UK landlords need to be aware that more residential tenants are hiding the fact that they have pets despite this not being allowed as part of their tenancy agreement.
The boom in the rental market has led to a large number of former home owners with pets looking for accommodation and many prospective tenants find it difficult to find landlords that will accept pets in their properties.
The result has been a rise in the number of ‘undeclared’ pets living in rented accommodation, with the landlord or agent, often none the wiser, according to the Association of Independent Inventory Clerks (AIIC).
It has found that there are often tell tale signs of pet damage to property and landlords and agents need to be vigilant about regularly checking their properties for signs of pets.
Many tenants will work hard to hide any signs of pets in advance of a visit from a landlord and agent. So landlords and agents need to be vigilant in looking for evidence, the most obvious being pet hairs on sofas, chairs and on curtain linings, claw marks/scratches on doors and door frames, table legs and kitchen cupboards, fluffing or threadpulls on carpets, especially at door ways and yellow patches on the lawn.
‘We have seen all kinds of pet damage over the years, some amounting to very expensive repairs. More recently, we have seen a trend of outside pets becoming inside pets, especially rabbits,’ said Pat Barber, chair of the AIIC.
‘They can create expensive damage to cables, doors and frames and furniture from chewing. Many tenants will go to great lengths to conceal a pet from an agent or landlord as they are well aware they are breaking the terms of the tenancy agreement,’ she explained.
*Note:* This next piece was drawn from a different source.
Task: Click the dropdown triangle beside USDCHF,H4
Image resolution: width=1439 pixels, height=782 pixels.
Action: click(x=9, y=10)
‘Cats seem to cause the most problem in a property because they love sharpening their claws on every surface. A recent check out concerned a flat with leather sofas. There were deep claw marks and pulls all around the base of both sofas, the back seams had been ripped open and cat hairs were matted under the seat cushions. The furniture was damaged well beyond repair and the tenant did not have permission to have a cat or any other pet in the flat. The result was that the tenant had to pay for two new sofas as they were both almost new at the start of the tenancy just six months previously,’ she explained.
‘Our advice to landlords and agents is to be vigilant about checking the inside and outside of properties for pet damage,’ she added.
The AIIC also advises agents and landlords to make regular visits to the property, so that they can check the property over for damage on both the inside and the outside. It says it is worth doing things like checking under sofa cushions as tenants often forget to vacuum there and to check under mats, tables and beds for pet stains.
Tell tale scratches can be found on furniture, doors, frames and kitchen cupboards. It is also worth looking for thread pulls and fluffing on carpets and rugs, especially in door ways and to check cable for damage from chewing, a favourite of pet rabbits.